(Enregistrements du jeu de données)

------

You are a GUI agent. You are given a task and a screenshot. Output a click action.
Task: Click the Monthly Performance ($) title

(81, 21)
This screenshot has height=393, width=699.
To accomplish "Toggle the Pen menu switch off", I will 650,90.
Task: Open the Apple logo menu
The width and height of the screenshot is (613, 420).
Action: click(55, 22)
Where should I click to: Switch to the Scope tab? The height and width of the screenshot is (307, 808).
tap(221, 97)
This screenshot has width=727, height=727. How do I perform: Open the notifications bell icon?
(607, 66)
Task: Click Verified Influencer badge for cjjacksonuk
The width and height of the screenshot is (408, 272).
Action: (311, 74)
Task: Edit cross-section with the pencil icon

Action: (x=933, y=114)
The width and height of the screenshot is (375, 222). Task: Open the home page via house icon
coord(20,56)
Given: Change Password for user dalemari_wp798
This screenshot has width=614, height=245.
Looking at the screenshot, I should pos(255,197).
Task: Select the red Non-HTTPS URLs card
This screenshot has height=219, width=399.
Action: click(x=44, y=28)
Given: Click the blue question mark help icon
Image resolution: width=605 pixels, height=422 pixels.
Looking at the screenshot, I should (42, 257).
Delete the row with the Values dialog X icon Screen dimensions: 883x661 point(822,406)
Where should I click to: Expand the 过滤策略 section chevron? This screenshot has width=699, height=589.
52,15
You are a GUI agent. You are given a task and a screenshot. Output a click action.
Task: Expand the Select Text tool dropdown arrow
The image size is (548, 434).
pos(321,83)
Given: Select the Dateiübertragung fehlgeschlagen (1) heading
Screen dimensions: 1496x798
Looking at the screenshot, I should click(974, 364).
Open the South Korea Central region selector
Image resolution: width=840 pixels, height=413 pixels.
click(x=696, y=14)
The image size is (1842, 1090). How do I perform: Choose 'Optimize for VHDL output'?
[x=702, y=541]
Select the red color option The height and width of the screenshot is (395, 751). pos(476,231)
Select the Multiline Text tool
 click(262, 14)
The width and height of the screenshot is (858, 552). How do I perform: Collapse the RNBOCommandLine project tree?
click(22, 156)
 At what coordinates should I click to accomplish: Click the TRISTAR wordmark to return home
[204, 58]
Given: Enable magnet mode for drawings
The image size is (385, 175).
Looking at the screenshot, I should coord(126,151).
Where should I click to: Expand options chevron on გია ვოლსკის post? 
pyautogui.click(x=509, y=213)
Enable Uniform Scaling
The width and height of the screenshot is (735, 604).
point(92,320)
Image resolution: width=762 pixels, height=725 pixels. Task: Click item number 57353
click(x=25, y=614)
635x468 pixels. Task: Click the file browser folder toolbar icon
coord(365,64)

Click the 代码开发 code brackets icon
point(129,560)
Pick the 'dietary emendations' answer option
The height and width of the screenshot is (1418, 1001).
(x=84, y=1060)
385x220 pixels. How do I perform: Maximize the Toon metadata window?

------

Reproduis à l'identique chacune des lignes de tous les enregistrements ci-dessus.

Solution de la tâche:
You are a GUI agent. You are given a task and a screenshot. Output a click action.
Task: Click the Monthly Performance ($) title

(81, 21)
This screenshot has height=393, width=699.
To accomplish "Toggle the Pen menu switch off", I will 650,90.
Task: Open the Apple logo menu
The width and height of the screenshot is (613, 420).
Action: click(55, 22)
Where should I click to: Switch to the Scope tab? The height and width of the screenshot is (307, 808).
tap(221, 97)
This screenshot has width=727, height=727. How do I perform: Open the notifications bell icon?
(607, 66)
Task: Click Verified Influencer badge for cjjacksonuk
The width and height of the screenshot is (408, 272).
Action: (311, 74)
Task: Edit cross-section with the pencil icon

Action: (x=933, y=114)
The width and height of the screenshot is (375, 222). Task: Open the home page via house icon
coord(20,56)
Given: Change Password for user dalemari_wp798
This screenshot has width=614, height=245.
Looking at the screenshot, I should pos(255,197).
Task: Select the red Non-HTTPS URLs card
This screenshot has height=219, width=399.
Action: click(x=44, y=28)
Given: Click the blue question mark help icon
Image resolution: width=605 pixels, height=422 pixels.
Looking at the screenshot, I should (42, 257).
Delete the row with the Values dialog X icon Screen dimensions: 883x661 point(822,406)
Where should I click to: Expand the 过滤策略 section chevron? This screenshot has width=699, height=589.
52,15
You are a GUI agent. You are given a task and a screenshot. Output a click action.
Task: Expand the Select Text tool dropdown arrow
The image size is (548, 434).
pos(321,83)
Given: Select the Dateiübertragung fehlgeschlagen (1) heading
Screen dimensions: 1496x798
Looking at the screenshot, I should click(974, 364).
Open the South Korea Central region selector
Image resolution: width=840 pixels, height=413 pixels.
click(x=696, y=14)
The image size is (1842, 1090). How do I perform: Choose 'Optimize for VHDL output'?
[x=702, y=541]
Select the red color option The height and width of the screenshot is (395, 751). pos(476,231)
Select the Multiline Text tool
 click(262, 14)
The width and height of the screenshot is (858, 552). How do I perform: Collapse the RNBOCommandLine project tree?
click(22, 156)
 At what coordinates should I click to accomplish: Click the TRISTAR wordmark to return home
[204, 58]
Given: Enable magnet mode for drawings
The image size is (385, 175).
Looking at the screenshot, I should coord(126,151).
Where should I click to: Expand options chevron on გია ვოლსკის post? 
pyautogui.click(x=509, y=213)
Enable Uniform Scaling
The width and height of the screenshot is (735, 604).
point(92,320)
Image resolution: width=762 pixels, height=725 pixels. Task: Click item number 57353
click(x=25, y=614)
635x468 pixels. Task: Click the file browser folder toolbar icon
coord(365,64)

Click the 代码开发 code brackets icon
point(129,560)
Pick the 'dietary emendations' answer option
The height and width of the screenshot is (1418, 1001).
(x=84, y=1060)
385x220 pixels. How do I perform: Maximize the Toon metadata window?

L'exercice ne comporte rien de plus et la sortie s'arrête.